Sunday, January 4, 2009

Etched in Steele – Remington Steele Episode Summary 1.7

Remington Steele, Laura Holt listen to romance novelSynopsis: Mitchell Knight, the drunken husband of the famous romance novelist Charlotte Knight reveals to Remington Steele and Laura Holt that his wife had written on her new book how she plans to kill him. It was a claim that quickly came true as his body came falling down from the thirty-fifth floor balcony of his house. Everybody had dismissed the fatal fall as an accident, all except Laura Holt. She believes that the best-selling author Charlotte Knight had murdered her husband.

Episode Summary: Mitchell Knight’s eyes fill with worry and fear after reading his wife’s new manuscript. He calls to her, as she lays on the bed undaunted, taking pleasure at her husband’s apparent trepidation. Meanwhile, Bernice Foxe has worries of her own; the Remington Steele Detective agency has not a single case for a week. What is even more distressing is her boss’ nonchalant reaction. Laura Holt (Stephanie Zimbalist) knows very well that the holiday season has always put a damper on their business. It is something that is beyond her control. However, there is another thing or rather person who seems to have slipped from her grasp – Remington Steele (Pierce Brosnan). Laura almost chokes from her coffee at the sight of a picture of him on the newspaper. Apparently, the famous sleuth has been running around town attending social events. Moreover, he had already talked to linchpin publisher Russell Forsyth about a book on Remington Steele’s ten most famous cases. News of this infuriates Ms. Holt, and for good reason. The man whom everybody knows as Remington Steele is a fake. He is merely playing a role in Laura Holt’s scheme. This is a fact that she so tries very hard to inculcate on the charlatan’s head. Truth is the man has not even worked on ten cases, which adds complication to the task he agreed to take on. Laura orders him to call the publisher and reject the deal, but ends up going to the publisher’s party with him.   Continue reading...

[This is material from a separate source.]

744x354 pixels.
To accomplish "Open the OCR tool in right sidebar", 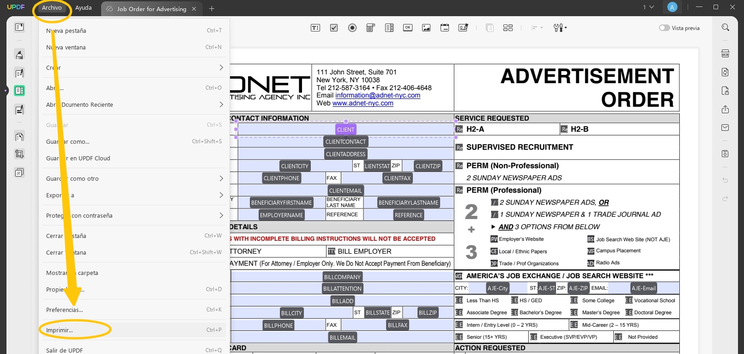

The party is a celebration of the completion of Charlotte Knight’s new manuscript. Charlotte Knight is a famous romance novelist known for her erotic writing that seems to be all too familiar with Laura Holt who to avoid embarrassment quickly explains to Mr. Steele that her knowledge of her work came only from news she heard. However, her excuse was equally quickly invalidated after meeting Charlotte’s husband. Her marked enthusiasm at meeting the husband of the famous novelist had revealed that she actually had read all of her sizzling romance books. Laura’s delight is matched by the intoxicated Mr. Knight’s interest at speaking with the two private investigators. He tells them that the first two books that his wife wrote are not completely a work of fiction as they were based on their marriage. This is why the most recent manuscript troubles him, since it is about a woman who throws her husband off a thirty-fifth floor balcony. However, having heard the story from a man who had one too many drinks provided little ground for the two private investigators to believe anything that he had said. In addition, the man is not too sure about hiring them either as he comes to realize that his anxiety might just be a simple case of paranoia. They all learn the fatal truth moments later when the body of Mitchell Knight comes flying off the balcony of his thirty-fifth floor unit.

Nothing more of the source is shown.